Comprendió, sin embargo, que el cuadro había hecho algo por él. Le había permitido comprender lo injusto, lo cruel que había sido con Sibyl Vane. No era demasiado tarde para reparar aquel mal. Aún podía ser su esposa. El amor egoísta e irreal que había sentido daría paso a un sentimiento más elevado, se transformaría en una pasión más noble, y el retrato pintado por Basil Hallward sería su guía para toda la vida, sería para él lo que la santidad es para algunos, la conciencia para otros y el temor de Dios para todos. Existían narcóticos para el remordimiento, drogas que acallaban el sentido moral y lo hacían dormir. Pero allí delante tenía un símbolo visible de la degradación del pecado. Una prueba incontestable de la ruina que los hombres provocan en su alma.

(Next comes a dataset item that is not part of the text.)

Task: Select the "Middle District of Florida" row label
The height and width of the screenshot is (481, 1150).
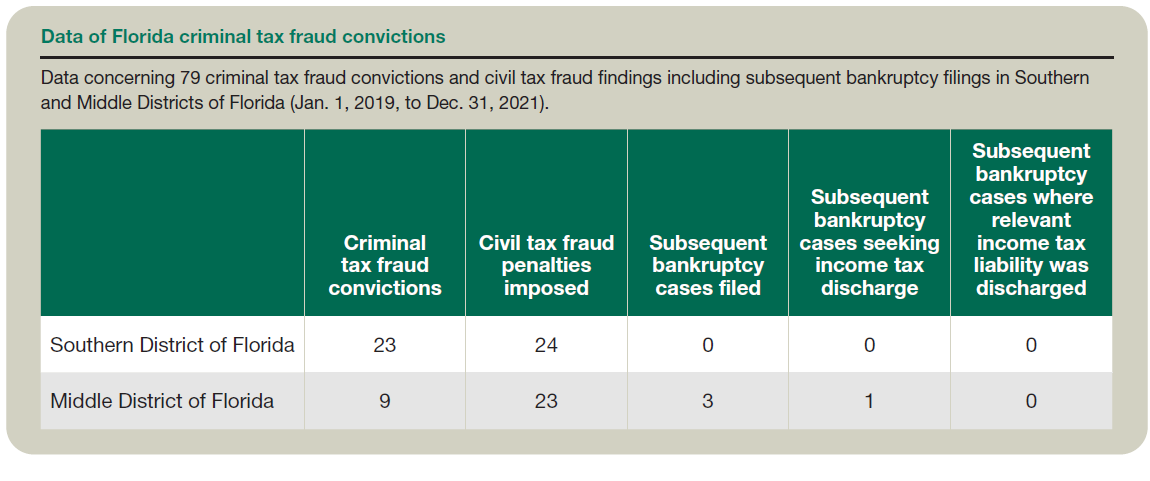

Sonaron las tres de la tarde, las cuatro, y la media hora dejó oír su doble carillón, pero Dorian Gray no se movió. Trataba de reunir los hilos escarlata de la vida y de tejerlos siguiendo un modelo; encontrar un camino, perdido como estaba en un laberinto de pasiones desatadas. No sabía qué hacer, ni qué pensar. Finalmente, volvió a la mesa y escribió una carta ardiente a la muchacha a la que había amado, implorando su perdón y acusándose de demencia. Llenó cuartilla tras cuartilla con atormentadas palabras de pesar y otras aún más patéticas de dolor. Existe la voluptuosidad del autorreproche. Cuando nos culpamos sentimos que nadie más tiene derecho a hacerlo. Es la confesión, no el sacerdote, lo que nos da la absolución. Cuando Dorian terminó la carta sintió que había sido perdonado.